__DATA FOR THIS EXERCISE__.
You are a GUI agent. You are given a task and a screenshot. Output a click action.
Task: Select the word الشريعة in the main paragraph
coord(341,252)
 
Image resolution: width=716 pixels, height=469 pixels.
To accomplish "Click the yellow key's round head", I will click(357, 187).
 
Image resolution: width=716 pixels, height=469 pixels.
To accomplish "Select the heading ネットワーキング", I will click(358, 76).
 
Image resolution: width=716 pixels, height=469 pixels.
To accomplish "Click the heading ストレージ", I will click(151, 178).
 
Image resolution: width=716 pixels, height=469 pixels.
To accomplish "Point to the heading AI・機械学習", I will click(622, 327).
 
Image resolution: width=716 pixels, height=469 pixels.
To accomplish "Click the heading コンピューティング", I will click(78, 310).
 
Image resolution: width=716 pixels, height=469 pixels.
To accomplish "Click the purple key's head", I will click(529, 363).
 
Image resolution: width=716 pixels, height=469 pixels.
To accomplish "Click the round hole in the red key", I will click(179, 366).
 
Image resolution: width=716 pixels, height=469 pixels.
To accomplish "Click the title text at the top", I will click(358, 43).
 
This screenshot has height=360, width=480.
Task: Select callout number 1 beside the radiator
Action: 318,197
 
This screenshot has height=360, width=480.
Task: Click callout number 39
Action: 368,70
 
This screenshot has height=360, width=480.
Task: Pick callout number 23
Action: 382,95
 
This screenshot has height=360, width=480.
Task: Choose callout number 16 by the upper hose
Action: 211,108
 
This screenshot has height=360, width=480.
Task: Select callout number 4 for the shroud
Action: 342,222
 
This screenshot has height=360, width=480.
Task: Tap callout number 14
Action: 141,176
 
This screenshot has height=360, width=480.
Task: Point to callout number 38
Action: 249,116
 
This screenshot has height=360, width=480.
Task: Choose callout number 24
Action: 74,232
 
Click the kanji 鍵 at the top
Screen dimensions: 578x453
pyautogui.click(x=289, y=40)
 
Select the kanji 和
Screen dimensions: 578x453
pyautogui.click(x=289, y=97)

__THE EXERCISE__.
Lay out every line of the entries above as a JSON list of strings, one string per line, skipping blank lines.

__FINISHED TASK__.
[
  "You are a GUI agent. You are given a task and a screenshot. Output a click action.",
  "Task: Select the word الشريعة in the main paragraph",
  "coord(341,252)",
  "Image resolution: width=716 pixels, height=469 pixels.",
  "To accomplish \"Click the yellow key's round head\", I will click(357, 187).",
  "Image resolution: width=716 pixels, height=469 pixels.",
  "To accomplish \"Select the heading ネットワーキング\", I will click(358, 76).",
  "Image resolution: width=716 pixels, height=469 pixels.",
  "To accomplish \"Click the heading ストレージ\", I will click(151, 178).",
  "Image resolution: width=716 pixels, height=469 pixels.",
  "To accomplish \"Point to the heading AI・機械学習\", I will click(622, 327).",
  "Image resolution: width=716 pixels, height=469 pixels.",
  "To accomplish \"Click the heading コンピューティング\", I will click(78, 310).",
  "Image resolution: width=716 pixels, height=469 pixels.",
  "To accomplish \"Click the purple key's head\", I will click(529, 363).",
  "Image resolution: width=716 pixels, height=469 pixels.",
  "To accomplish \"Click the round hole in the red key\", I will click(179, 366).",
  "Image resolution: width=716 pixels, height=469 pixels.",
  "To accomplish \"Click the title text at the top\", I will click(358, 43).",
  "This screenshot has height=360, width=480.",
  "Task: Select callout number 1 beside the radiator",
  "Action: 318,197",
  "This screenshot has height=360, width=480.",
  "Task: Click callout number 39",
  "Action: 368,70",
  "This screenshot has height=360, width=480.",
  "Task: Pick callout number 23",
  "Action: 382,95",
  "This screenshot has height=360, width=480.",
  "Task: Choose callout number 16 by the upper hose",
  "Action: 211,108",
  "This screenshot has height=360, width=480.",
  "Task: Select callout number 4 for the shroud",
  "Action: 342,222",
  "This screenshot has height=360, width=480.",
  "Task: Tap callout number 14",
  "Action: 141,176",
  "This screenshot has height=360, width=480.",
  "Task: Point to callout number 38",
  "Action: 249,116",
  "This screenshot has height=360, width=480.",
  "Task: Choose callout number 24",
  "Action: 74,232",
  "Click the kanji 鍵 at the top",
  "Screen dimensions: 578x453",
  "pyautogui.click(x=289, y=40)",
  "Select the kanji 和",
  "Screen dimensions: 578x453",
  "pyautogui.click(x=289, y=97)"
]